Élue en 2011, en même temps que plusieurs autres novices amenés par la vague orange au Québec, la députée néo-démocrate de Saint-Hyacinthe - Bagot, Marie-Claude Morin, ne semble pas avoir eu la piqûre de la politique. À un peu plus d'un an du prochain scrutin fédéral, elle annonce d'ores et déjà qu'elle ne sera pas de ce prochain rendez-vous électoral.
«En fait, après trois années assez intenses, j'ai découvert que la politique, ce n'est pas nécessairement ce que j'avais envie de faire dans la vie, indique-t-elle en entrevue à La Voix de l'Est. Je ne démissionne pas, je vais terminer mon mandat, mais j'ai décidé de faire une croix sur la politique pour la suite des choses. J'ai trouvé ça intéressant de l'essayer, si c'était à refaire, je le referais, car j'ai quand même aimé l'expérience, mais je vais passer à autre chose.»

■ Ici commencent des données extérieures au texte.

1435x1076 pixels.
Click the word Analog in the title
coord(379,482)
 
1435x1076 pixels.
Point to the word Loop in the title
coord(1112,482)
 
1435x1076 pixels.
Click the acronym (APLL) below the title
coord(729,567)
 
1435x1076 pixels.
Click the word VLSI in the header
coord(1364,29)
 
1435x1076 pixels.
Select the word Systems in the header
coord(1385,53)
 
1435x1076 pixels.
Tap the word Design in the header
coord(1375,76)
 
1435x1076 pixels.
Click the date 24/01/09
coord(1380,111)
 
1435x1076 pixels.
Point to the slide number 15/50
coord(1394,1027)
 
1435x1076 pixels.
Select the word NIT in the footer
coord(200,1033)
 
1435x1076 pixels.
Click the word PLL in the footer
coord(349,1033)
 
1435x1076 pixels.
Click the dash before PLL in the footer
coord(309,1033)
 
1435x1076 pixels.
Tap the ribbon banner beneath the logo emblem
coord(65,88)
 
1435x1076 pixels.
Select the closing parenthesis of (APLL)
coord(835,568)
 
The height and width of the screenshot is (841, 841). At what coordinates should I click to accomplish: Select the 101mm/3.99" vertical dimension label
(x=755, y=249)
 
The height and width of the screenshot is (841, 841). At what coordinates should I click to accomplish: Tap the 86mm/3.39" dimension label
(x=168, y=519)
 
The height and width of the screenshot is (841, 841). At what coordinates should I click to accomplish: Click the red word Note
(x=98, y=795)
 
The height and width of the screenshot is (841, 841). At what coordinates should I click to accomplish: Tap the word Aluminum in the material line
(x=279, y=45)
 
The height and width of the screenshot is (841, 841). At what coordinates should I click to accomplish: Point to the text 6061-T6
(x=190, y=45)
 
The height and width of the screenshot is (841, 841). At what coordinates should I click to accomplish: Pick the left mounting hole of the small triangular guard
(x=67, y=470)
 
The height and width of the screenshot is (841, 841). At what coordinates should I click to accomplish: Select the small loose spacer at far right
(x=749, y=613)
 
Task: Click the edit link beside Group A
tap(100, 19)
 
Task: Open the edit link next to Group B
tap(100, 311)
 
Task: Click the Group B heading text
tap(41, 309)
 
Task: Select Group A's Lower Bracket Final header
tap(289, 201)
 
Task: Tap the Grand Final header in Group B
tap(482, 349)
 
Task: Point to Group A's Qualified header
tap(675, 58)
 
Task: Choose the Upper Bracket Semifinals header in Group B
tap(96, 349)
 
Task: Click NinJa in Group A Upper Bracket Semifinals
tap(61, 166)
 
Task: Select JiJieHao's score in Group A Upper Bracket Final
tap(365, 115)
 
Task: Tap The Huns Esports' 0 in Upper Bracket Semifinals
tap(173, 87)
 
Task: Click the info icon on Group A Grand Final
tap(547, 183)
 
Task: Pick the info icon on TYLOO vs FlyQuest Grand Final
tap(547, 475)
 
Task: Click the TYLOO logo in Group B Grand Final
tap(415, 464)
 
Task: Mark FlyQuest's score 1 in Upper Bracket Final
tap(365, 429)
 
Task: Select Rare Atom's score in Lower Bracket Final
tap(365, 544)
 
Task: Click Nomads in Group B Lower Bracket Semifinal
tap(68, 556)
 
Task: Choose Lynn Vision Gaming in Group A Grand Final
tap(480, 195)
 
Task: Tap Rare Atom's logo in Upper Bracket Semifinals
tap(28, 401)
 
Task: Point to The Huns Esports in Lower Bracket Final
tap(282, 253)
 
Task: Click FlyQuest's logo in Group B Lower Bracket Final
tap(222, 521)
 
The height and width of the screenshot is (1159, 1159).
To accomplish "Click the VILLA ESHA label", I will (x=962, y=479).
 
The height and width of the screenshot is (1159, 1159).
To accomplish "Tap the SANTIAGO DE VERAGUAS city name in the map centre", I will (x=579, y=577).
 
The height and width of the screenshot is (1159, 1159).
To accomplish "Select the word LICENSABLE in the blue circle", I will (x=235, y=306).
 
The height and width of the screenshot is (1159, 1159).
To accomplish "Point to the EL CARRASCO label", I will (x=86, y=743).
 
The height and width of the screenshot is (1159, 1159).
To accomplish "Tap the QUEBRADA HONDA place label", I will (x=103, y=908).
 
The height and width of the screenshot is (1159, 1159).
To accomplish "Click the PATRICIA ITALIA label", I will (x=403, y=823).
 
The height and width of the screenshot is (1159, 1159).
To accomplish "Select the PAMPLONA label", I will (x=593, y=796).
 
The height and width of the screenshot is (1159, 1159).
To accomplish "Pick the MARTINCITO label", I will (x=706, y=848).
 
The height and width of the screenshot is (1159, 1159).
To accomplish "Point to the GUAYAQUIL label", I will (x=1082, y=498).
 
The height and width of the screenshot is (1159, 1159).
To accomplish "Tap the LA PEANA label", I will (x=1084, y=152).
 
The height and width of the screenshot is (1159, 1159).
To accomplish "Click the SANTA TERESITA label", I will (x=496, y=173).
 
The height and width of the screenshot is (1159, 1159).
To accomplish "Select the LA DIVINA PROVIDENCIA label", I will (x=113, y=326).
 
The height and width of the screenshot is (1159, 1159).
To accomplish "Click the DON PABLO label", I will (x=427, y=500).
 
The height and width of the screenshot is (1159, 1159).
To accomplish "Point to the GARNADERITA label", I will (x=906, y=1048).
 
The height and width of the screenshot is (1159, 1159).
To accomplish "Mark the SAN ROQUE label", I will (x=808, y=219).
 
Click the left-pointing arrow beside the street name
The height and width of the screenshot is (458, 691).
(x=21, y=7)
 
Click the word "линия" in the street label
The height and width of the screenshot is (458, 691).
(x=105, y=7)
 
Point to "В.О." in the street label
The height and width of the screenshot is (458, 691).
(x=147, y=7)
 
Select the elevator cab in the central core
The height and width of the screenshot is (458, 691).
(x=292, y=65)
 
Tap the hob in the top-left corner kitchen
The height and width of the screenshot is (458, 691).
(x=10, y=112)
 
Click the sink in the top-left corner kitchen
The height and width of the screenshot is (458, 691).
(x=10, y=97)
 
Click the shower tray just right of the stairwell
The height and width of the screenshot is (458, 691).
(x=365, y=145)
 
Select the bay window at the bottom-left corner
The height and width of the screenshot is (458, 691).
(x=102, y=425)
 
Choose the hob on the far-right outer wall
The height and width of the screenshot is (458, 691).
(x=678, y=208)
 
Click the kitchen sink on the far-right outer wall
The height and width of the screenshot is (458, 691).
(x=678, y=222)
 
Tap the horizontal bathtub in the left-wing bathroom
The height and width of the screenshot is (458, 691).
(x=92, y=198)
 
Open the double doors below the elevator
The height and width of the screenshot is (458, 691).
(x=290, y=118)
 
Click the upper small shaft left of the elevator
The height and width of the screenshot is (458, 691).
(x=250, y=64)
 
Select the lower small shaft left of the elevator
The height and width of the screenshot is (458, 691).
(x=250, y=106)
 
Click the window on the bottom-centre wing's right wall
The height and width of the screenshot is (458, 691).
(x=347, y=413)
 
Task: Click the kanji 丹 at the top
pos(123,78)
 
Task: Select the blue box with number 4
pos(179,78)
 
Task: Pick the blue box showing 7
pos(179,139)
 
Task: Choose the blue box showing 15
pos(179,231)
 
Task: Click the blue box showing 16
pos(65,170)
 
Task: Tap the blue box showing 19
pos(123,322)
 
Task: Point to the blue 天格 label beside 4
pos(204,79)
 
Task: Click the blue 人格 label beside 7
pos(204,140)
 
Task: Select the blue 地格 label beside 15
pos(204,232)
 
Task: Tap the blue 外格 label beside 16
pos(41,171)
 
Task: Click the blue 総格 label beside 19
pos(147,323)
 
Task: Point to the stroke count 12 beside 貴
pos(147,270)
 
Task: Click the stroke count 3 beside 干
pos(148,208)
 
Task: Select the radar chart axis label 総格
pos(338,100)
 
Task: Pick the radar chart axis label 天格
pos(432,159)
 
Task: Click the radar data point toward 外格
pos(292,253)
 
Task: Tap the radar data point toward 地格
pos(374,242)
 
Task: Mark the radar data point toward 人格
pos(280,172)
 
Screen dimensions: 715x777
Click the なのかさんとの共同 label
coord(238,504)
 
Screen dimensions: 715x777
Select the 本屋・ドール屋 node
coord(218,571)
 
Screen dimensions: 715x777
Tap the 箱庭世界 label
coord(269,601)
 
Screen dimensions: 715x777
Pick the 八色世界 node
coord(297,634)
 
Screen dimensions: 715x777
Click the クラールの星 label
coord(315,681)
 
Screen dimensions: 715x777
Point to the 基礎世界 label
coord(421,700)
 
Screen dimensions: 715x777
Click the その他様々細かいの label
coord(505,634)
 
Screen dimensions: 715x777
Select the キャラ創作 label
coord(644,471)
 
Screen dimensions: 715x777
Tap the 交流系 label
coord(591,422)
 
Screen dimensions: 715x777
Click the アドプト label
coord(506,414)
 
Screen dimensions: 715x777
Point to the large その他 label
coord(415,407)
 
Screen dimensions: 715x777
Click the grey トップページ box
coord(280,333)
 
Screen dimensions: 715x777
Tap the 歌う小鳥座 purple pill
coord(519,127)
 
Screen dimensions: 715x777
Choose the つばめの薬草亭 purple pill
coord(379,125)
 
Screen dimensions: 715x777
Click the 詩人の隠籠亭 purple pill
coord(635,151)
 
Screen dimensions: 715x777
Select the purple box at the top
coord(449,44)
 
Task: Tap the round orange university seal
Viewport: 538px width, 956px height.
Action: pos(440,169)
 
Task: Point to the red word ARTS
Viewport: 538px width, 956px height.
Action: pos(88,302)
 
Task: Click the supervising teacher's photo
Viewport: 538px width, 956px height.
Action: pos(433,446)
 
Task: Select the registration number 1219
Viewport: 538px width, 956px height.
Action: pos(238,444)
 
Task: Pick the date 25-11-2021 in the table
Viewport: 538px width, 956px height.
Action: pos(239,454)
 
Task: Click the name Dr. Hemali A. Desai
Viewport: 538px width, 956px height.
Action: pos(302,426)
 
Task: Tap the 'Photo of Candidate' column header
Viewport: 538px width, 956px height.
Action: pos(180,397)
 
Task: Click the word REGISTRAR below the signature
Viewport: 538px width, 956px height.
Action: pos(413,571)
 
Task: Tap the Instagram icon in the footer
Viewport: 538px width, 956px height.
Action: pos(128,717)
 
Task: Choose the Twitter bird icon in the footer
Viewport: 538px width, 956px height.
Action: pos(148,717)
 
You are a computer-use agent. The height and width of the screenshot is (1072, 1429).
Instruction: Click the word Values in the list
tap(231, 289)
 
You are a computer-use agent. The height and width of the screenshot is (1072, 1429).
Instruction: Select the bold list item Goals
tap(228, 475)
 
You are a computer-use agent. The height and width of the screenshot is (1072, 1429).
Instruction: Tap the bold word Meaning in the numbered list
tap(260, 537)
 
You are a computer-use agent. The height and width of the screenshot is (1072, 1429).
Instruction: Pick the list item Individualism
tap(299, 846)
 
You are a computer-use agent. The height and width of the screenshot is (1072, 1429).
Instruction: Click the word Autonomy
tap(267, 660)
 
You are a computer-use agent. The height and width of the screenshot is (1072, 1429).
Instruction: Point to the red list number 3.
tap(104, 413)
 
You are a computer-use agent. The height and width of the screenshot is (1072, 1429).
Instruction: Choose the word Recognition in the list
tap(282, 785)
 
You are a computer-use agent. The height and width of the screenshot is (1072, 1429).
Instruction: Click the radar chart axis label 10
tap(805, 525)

Essentiellement, c'est le rythme de vie des députés qui ne convient pas à Mme Morin. «Siéger à Ottawa et être à l'extérieur de chez moi trois semaines par mois, ce n'est pas pour moi, indique-t-elle. Au niveau de l'intensité du travail, du rythme de vie que ça impose, ça ne me convient pas.»
En 2013, en plein coeur de son mandat, elle a dû prendre une longue pause de plusieurs mois, qui l'avait poussée à révéler la maladie dont elle souffre, la bipolarité. Mais aujourd'hui, elle assure que la décision de mettre fin à sa carrière politique n'a rien à voir avec cette réalité.